I appreciate your suggestions and timeliness!

While messy is not my outcome variable, it is a contrived example representing a few of the independent variable columns that I'm trying to use in my glm function. I'm excited that you knew to ask that! You're awesome!

Here's maybe a better example of the data frame that I'm actually using:

outcome_var <- as.factor(c("","barely Yes","","","big yes","","","","Big Yes",
             "","big yes and crazy","","bigg yes","","","","","Yes",
             "N","Y","N","N","No","Y","N","N","Y","Si","N","Nope"))
indep_var1 <- as.factor(c("","N","Y","Y/n","","","","","N","Y",
                "","N","Y","Y/n","","","","","N","Y",
                "","N","Y","Y/n","","","","","N","Y"))
indep_var2 <- as.factor(c("kinda","","Y","N","non","none","Yup 1","yup 2","","",
                "kinda","","Y","N","non","none","Yup 1","yup 2","","",
                "kinda","","Y","N","non","none","Yup 1","yup 2","",""))
indep_var3 <- as.factor(sample(20:60, 30, replace = TRUE))
indep_var4 <- as.factor(sample(0:1, 30, replace = TRUE))

messy_2.0 <- data.frame(outcome_var, indep_var1, indep_var2, indep_var3, indep_var4)

(*Note, this example is also contrived. If any of the entries are unclear, please let me know.)

(**Note, I want the independent variables' entries to also be converted into binary numeric values.)

In your solution, I see that you essentially created a new object called "clean" (genius, by the way!). For messy_2.0, would you recommend that I try your same solution for each column, then build a new data frame with the resulting cleaned up columns, and then use the new cleaned up columns in my analysis?

Or, given the slightly hairier nature of the data set, would you change your recommendations at all?

Thanks so much for your help!

In your actual data, are the numeric columns (indep_var3 and indep_var4 in your sample data) coded as factors?

Does the following help? Let me know if I should provide additional explanation about the code.

library(tidyverse)

cleaned = messy_2.0 %>%
  # Convert numeric columns coded as factor back to numeric
  mutate_at(vars(paste0("indep_var", 3:4)), funs(as.numeric(as.character(.)))) %>% 
  # Convert all categorical columns to character and replace blanks or empty strings with missing value
  mutate_if(is.factor, funs(replace(as.character(.), . %in% c("", " "), NA_character_))) %>% 
  # For all character columns, recode answers to "Y","N", or "Ambiguous" as applicable
  mutate_if(is.character, 
            funs(case_when(grepl("Yes|Yup|Si|big Y", ., ignore.case=TRUE) ~ "Y",
                           grepl("No", ., ignore.case=TRUE) ~ "N",
                           grepl("kinda|y/n", ., ignore.case=TRUE) ~ "Ambiguous",
                           TRUE ~ .))) %>%
  # Convert outcome_var back to factor
  mutate(outcome_var = factor(outcome_var, levels=c("N", "Y")))

model = glm(outcome_var ~ ., data=cleaned, family=binomial)     
1 Like

Hi joels,

That helps immensely, thank you!

I'm unfamiliar with most of the functions and notation that you've used. Thank you for your helpful comments in your code!

To answer your earlier question about my actual data, yes: all of the original columns are read in as factors.

Set of tasks:
a) Repeat word for word the stretch of the R data-cleaning thread from "Or, given the" through "library(tidyverse)".
b) Write the next part of the forum thread on cleaning factor columns in R, picking up after its final sentence.
The entries are not required for any of the work requested here.

Screen grounding examples:
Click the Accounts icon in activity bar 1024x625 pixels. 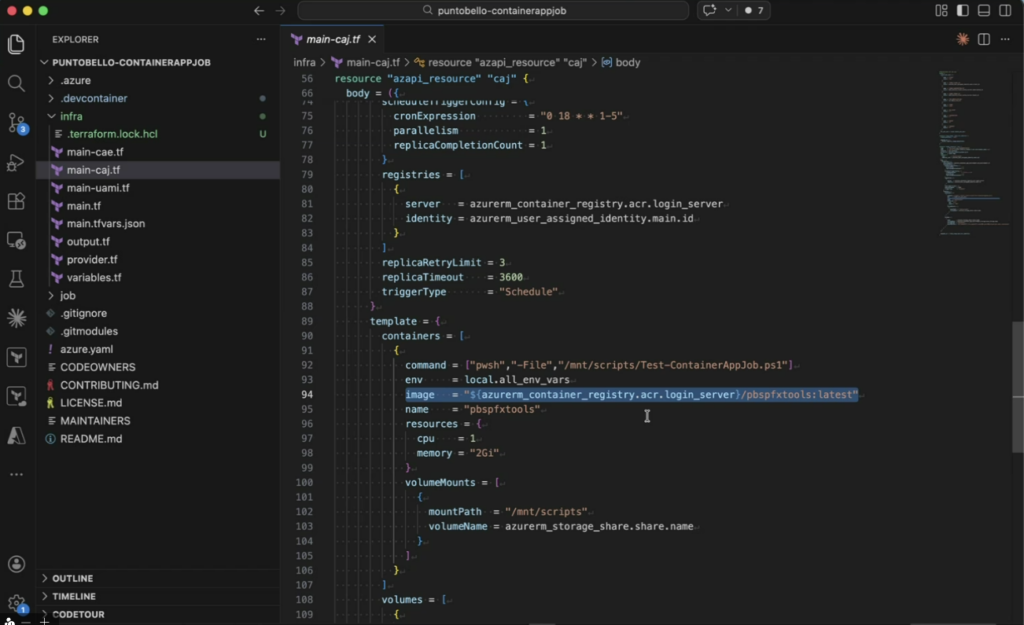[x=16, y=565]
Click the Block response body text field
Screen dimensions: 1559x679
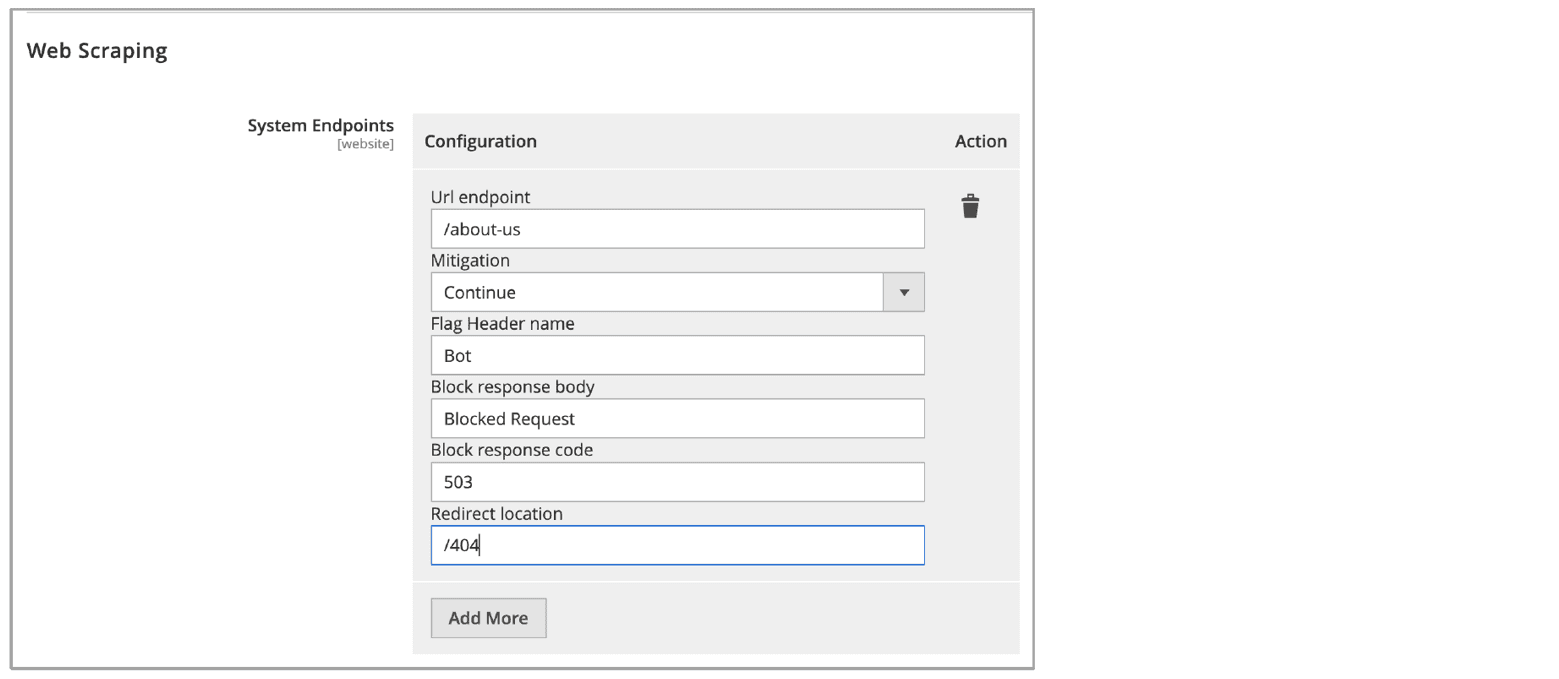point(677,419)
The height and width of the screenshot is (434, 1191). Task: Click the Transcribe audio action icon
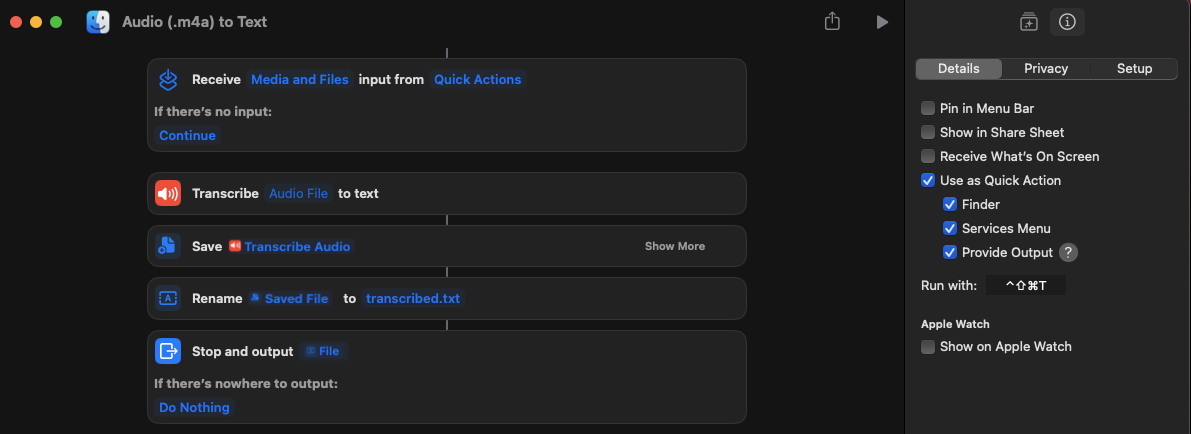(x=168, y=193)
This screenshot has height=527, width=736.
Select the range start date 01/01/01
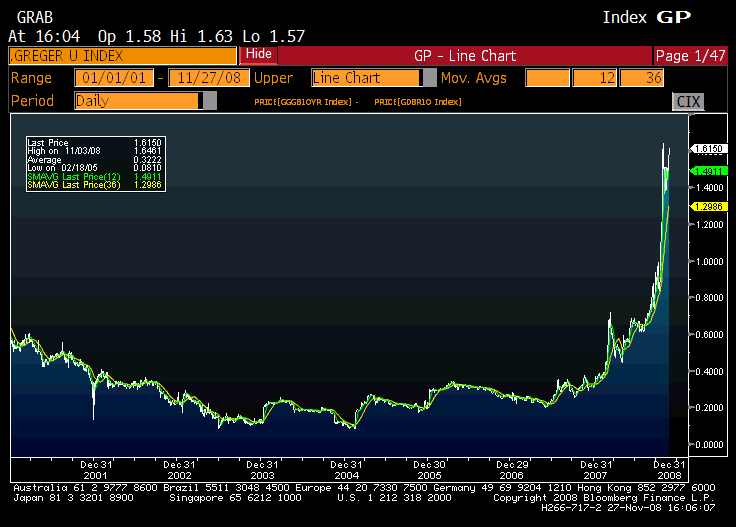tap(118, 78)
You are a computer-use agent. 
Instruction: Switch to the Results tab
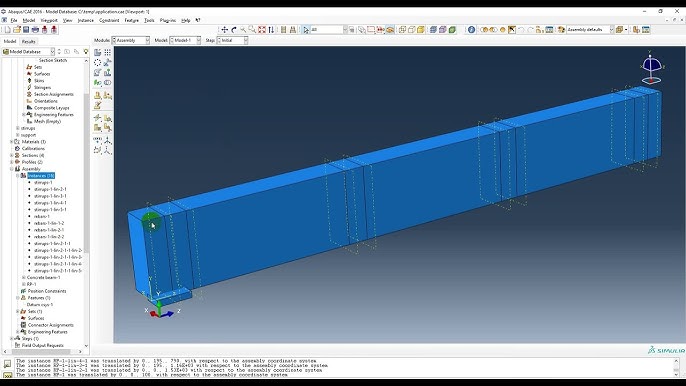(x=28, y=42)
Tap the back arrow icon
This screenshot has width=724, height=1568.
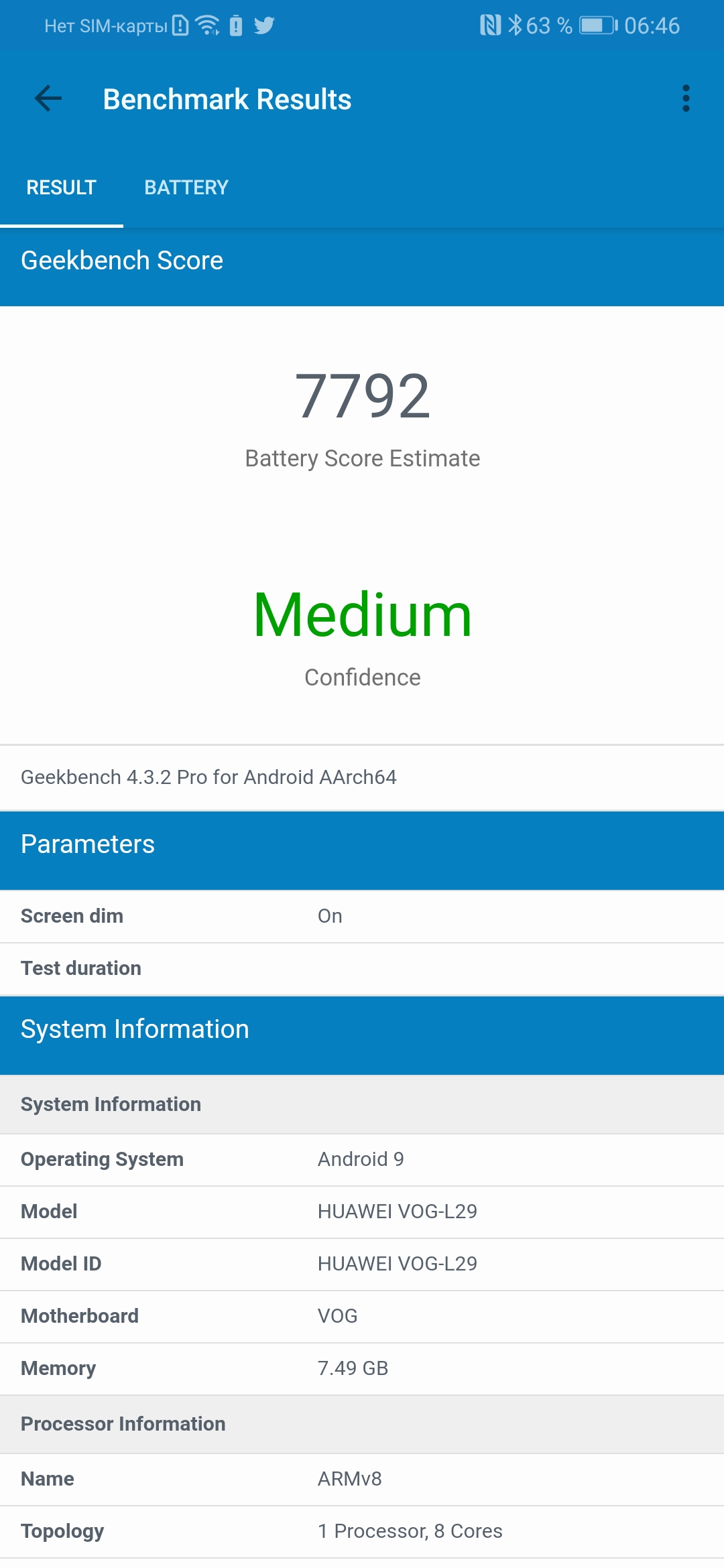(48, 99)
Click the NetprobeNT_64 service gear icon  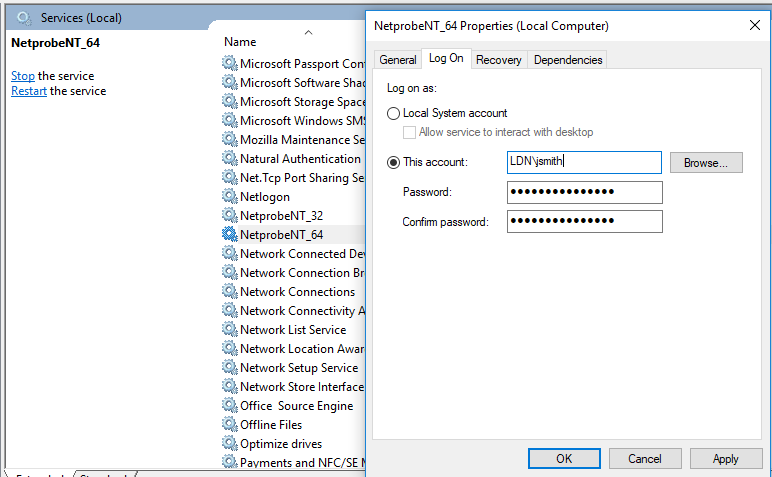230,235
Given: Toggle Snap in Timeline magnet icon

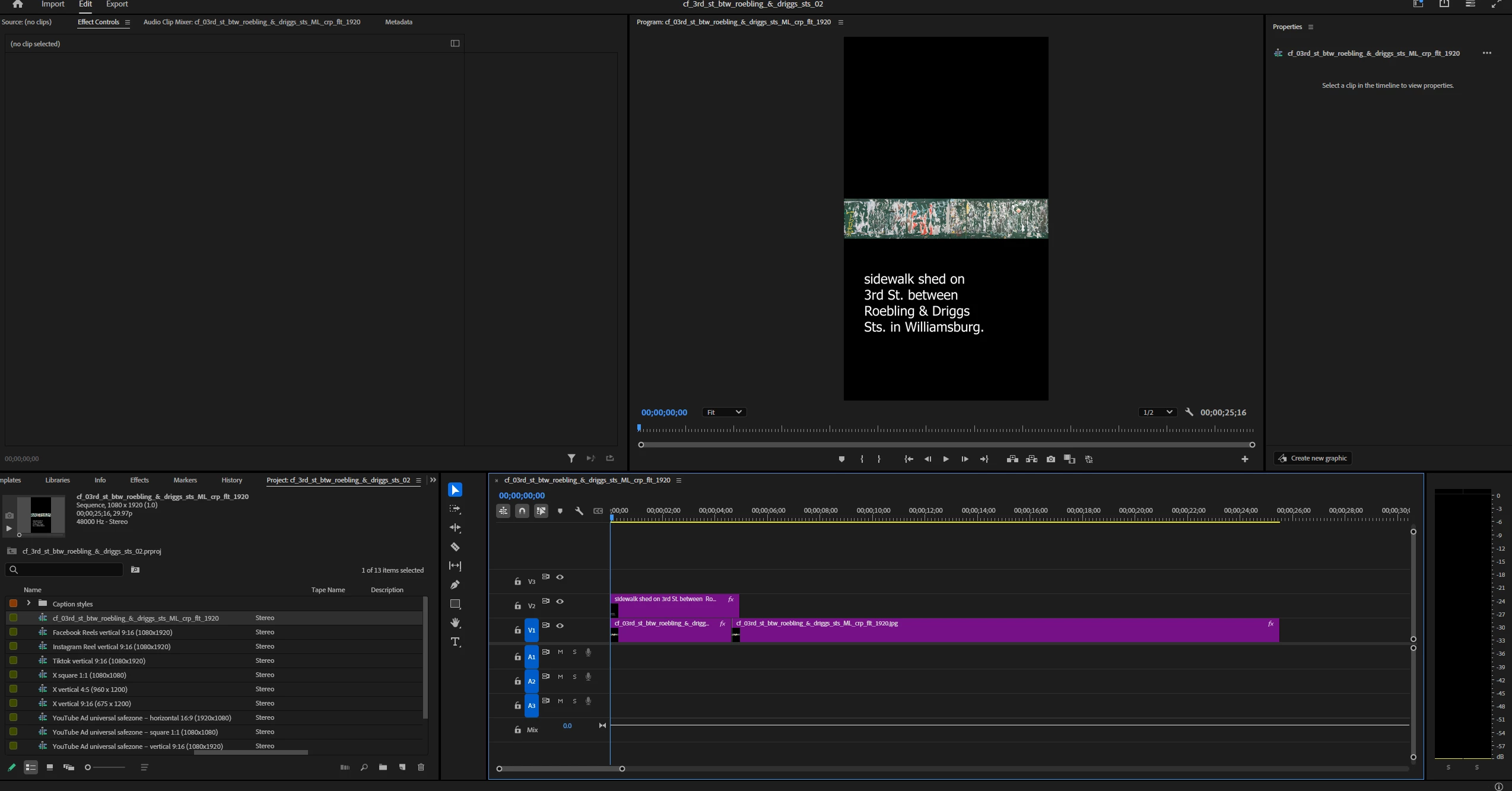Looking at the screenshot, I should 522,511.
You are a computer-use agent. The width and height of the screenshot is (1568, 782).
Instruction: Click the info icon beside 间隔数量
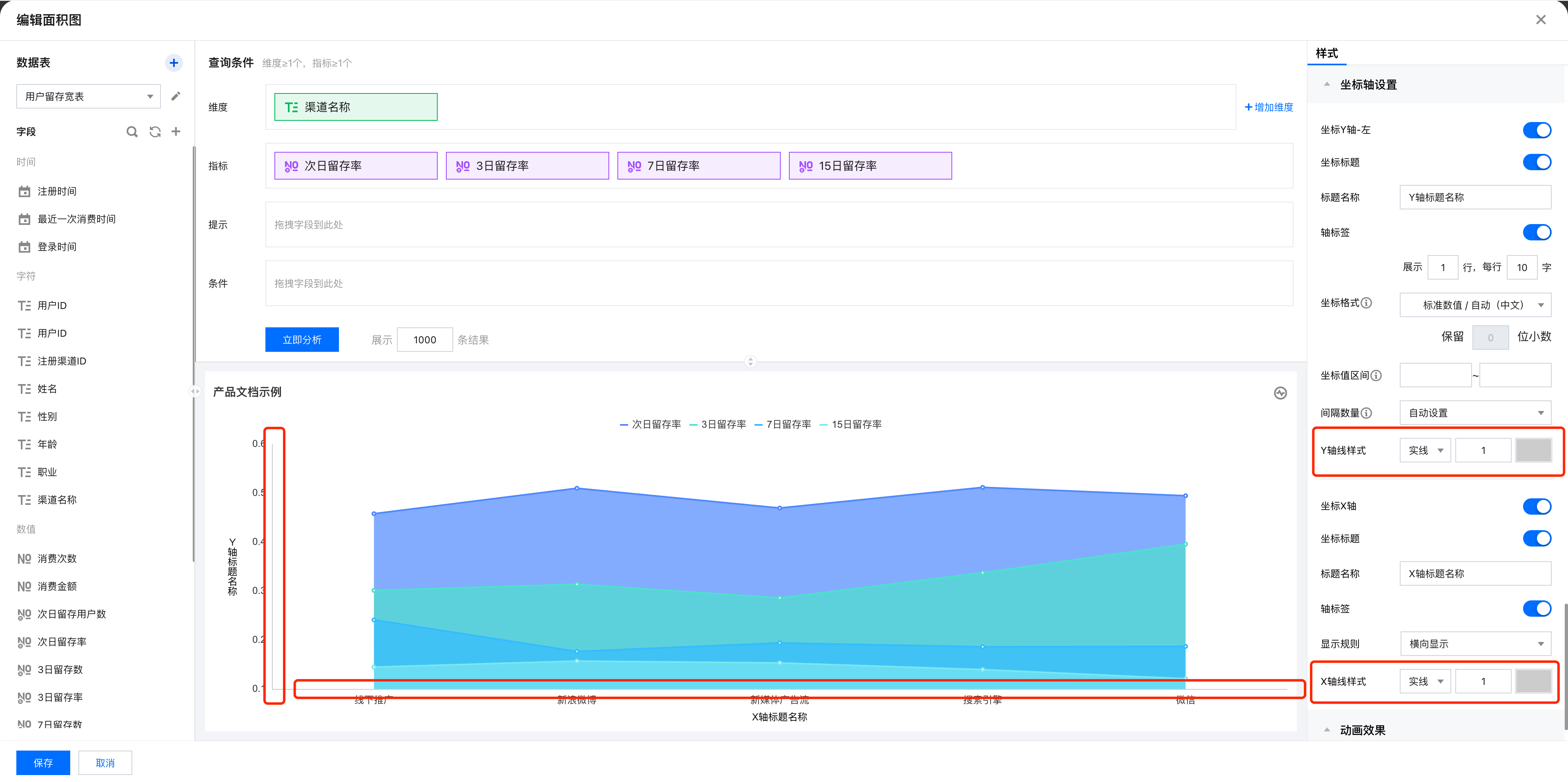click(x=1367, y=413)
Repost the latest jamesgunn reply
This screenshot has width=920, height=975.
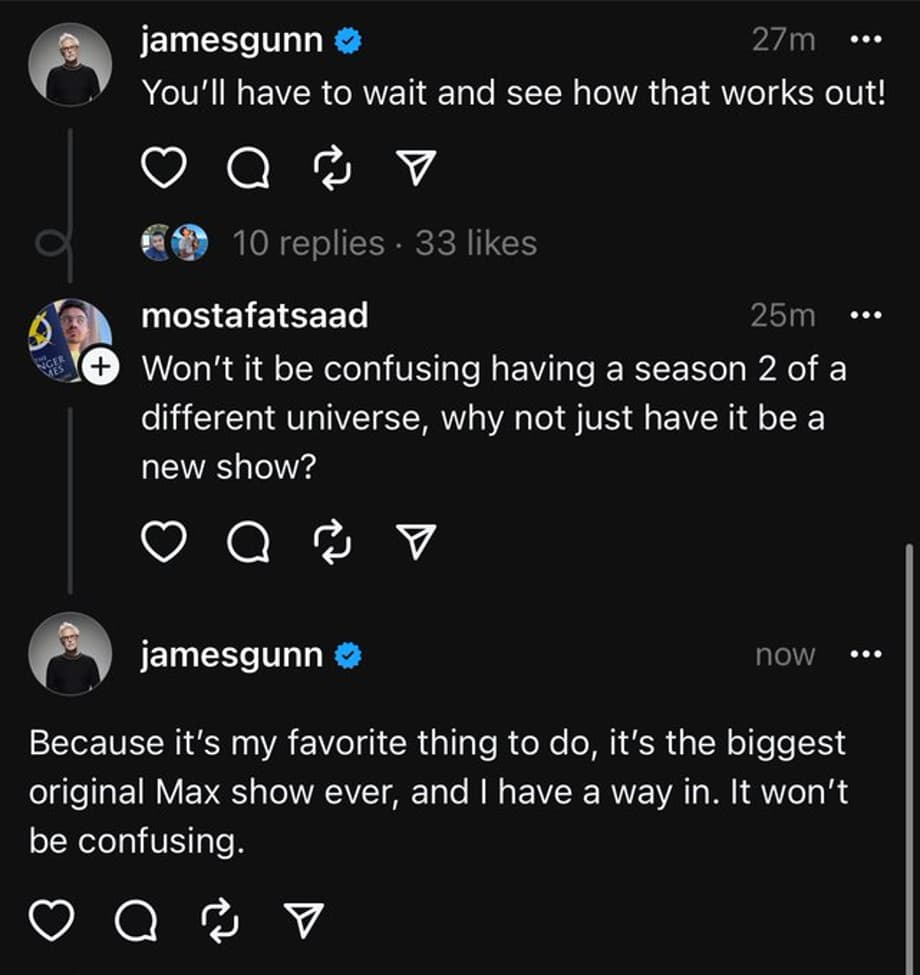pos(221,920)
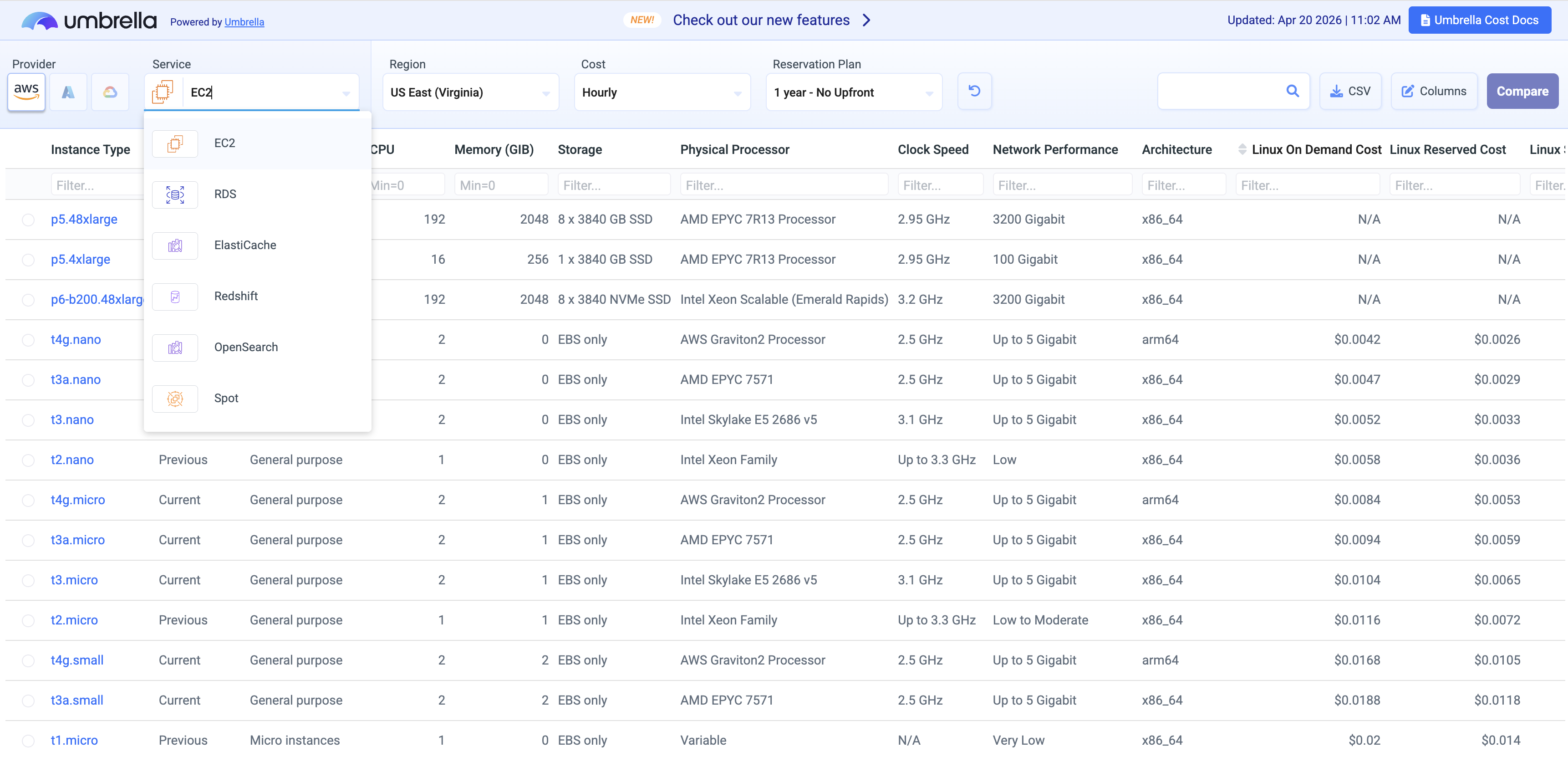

In response:
a)
Or, given the slightly hairier nature of the data set, would you change your recommendations at all?

Thanks so much for your help!

In your actual data, are the numeric columns (indep_var3 and indep_var4 in your sample data) coded as factors?

Does the following help? Let me know if I should provide additional explanation about the code.

library(tidyverse)

b)
I do have a few questions concerning what you've done:

  1. How did you learn how to use all of those functions?!? That's amazing! I'm completely baffled! You're fantastic!

  2. Let's say that indep_var3 and indep_4 aren't so conveniently named. Let's pretend they're named "Factor A" and "Effect B". How would you incorporate that into your response?

  3. This question is a longer one, please forgive me:
    When I run the first step (as indicated by the first # sign, after the first %>%, in your response) , my R Console informs me that, "NAs introduced by coercion". I can't tell if each step introduces NAs or not, but in any case, there are NAs in the cleaned data frame. Having NAs may not be the problem, but I suspect that it might be important. The problem is that, when I run the glm function now, there are over a hundred "observations deleted due to 'missingness'", according to the glm output. What does R mean by: "deletion" (which I'm interpreting as "exclusion from the logistic regression"), "observations" (which I'm interpreting as "rows"), and "missingness" (which I'm interpreting as NAs)? Am I interpreting those correctly?

  4. Another question that comes to mind is, "Is each row that has an NA excluded from the analysis, or are the individual entries that have NA themselves not included in the logistic regression?"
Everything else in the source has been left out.